Il cardinale Matteo Zuppi (Foto Ansa)
“Non bisogna mai abituarsi alla guerra, che può diventare una spirale che poi nessuno riesce a controllare, non dobbiamo considerare le vittime come effetti collaterali”. Così il cardinale Matteo Zuppi, presidente della conferenza episcopale italiana, che ieri ha indetto una giornata di preghiera e digiuno per la pace, in un’intervista al Sole 24 ore.
“Non possiamo mai accettare che la guerra sia il modo con cui si risolvono i conflitti.

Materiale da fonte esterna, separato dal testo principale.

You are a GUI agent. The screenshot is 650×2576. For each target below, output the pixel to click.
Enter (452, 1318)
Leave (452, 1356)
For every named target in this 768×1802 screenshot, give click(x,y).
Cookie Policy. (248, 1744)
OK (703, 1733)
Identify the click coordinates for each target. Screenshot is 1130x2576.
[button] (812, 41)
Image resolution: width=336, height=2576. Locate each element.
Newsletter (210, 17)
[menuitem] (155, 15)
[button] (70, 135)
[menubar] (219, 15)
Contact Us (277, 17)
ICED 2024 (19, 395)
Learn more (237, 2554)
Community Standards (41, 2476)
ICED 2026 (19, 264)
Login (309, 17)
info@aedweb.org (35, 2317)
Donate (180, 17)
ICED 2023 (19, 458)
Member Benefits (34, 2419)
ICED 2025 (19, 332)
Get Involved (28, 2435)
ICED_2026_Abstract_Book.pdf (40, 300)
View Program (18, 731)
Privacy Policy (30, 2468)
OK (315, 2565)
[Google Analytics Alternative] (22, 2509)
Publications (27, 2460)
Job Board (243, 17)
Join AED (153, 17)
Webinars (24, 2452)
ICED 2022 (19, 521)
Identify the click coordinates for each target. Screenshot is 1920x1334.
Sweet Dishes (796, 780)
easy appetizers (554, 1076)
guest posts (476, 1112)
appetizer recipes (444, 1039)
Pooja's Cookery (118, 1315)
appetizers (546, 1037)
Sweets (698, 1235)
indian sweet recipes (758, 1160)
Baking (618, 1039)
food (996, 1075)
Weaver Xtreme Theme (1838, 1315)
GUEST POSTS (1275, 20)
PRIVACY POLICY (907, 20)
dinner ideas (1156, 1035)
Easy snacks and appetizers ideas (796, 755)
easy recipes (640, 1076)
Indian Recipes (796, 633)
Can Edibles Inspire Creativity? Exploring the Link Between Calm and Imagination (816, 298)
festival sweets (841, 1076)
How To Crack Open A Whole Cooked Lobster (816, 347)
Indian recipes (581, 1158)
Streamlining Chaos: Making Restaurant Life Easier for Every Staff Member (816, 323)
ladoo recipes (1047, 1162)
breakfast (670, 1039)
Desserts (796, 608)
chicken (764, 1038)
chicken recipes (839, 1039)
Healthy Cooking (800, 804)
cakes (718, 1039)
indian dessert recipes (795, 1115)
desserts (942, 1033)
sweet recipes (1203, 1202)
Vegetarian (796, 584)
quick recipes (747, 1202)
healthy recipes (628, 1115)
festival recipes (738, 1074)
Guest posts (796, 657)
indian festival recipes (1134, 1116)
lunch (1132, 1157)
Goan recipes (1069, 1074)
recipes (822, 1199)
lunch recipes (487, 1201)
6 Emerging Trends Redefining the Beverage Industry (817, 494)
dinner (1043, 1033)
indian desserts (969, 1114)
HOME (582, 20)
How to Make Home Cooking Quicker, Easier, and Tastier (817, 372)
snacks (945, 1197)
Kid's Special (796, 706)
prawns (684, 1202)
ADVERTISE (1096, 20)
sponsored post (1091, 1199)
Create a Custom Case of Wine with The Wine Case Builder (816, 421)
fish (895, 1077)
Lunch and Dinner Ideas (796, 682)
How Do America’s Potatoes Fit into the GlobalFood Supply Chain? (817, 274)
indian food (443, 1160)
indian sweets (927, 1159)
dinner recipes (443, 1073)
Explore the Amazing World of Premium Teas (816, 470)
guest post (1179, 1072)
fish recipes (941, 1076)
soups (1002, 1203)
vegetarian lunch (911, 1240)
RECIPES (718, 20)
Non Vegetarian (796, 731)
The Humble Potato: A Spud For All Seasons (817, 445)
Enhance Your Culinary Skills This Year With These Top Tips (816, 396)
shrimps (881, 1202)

Da questo nascono i reiterati appelli dei papi e negli ultimi mesi di Papa Leone, appelli che riguardano tutti i conflitti in corso, perché la guerra può diventare una spirale” ha aggiunto Zuppi, spiegando che “la spirale rivela che la guerra ha una sua logica terribile, geometrica, che porta a compiere quello che forse non si sarebbe pensato. Per questo bisogna accettare invece il cessate il fuoco, accettarlo per gli innocenti che ogni giorno vengono colpiti. Dobbiamo farci parte di questa sofferenza, dobbiamo necessariamente trovare altri modi per risolvere i conflitti”.
Il conflitto stesso , ha aggiunto, “crea altro odio, altra sofferenza, ed è quello che noi abbiamo capito con la sapienza della Seconda Guerra Mondiale, che poi è il motivo per cui abbiamo cercato dei meccanismi, delle istituzioni, degli organismi capaci di prevenire e di risolvere i conflitti che sorgono”. “Dobbiamo tornare a questo. Secondo alcuni tutto questo è utopico. No, non lo è. Se questo è utopico allora davvero è soltanto la logica della forza” ha concluso il cardinale.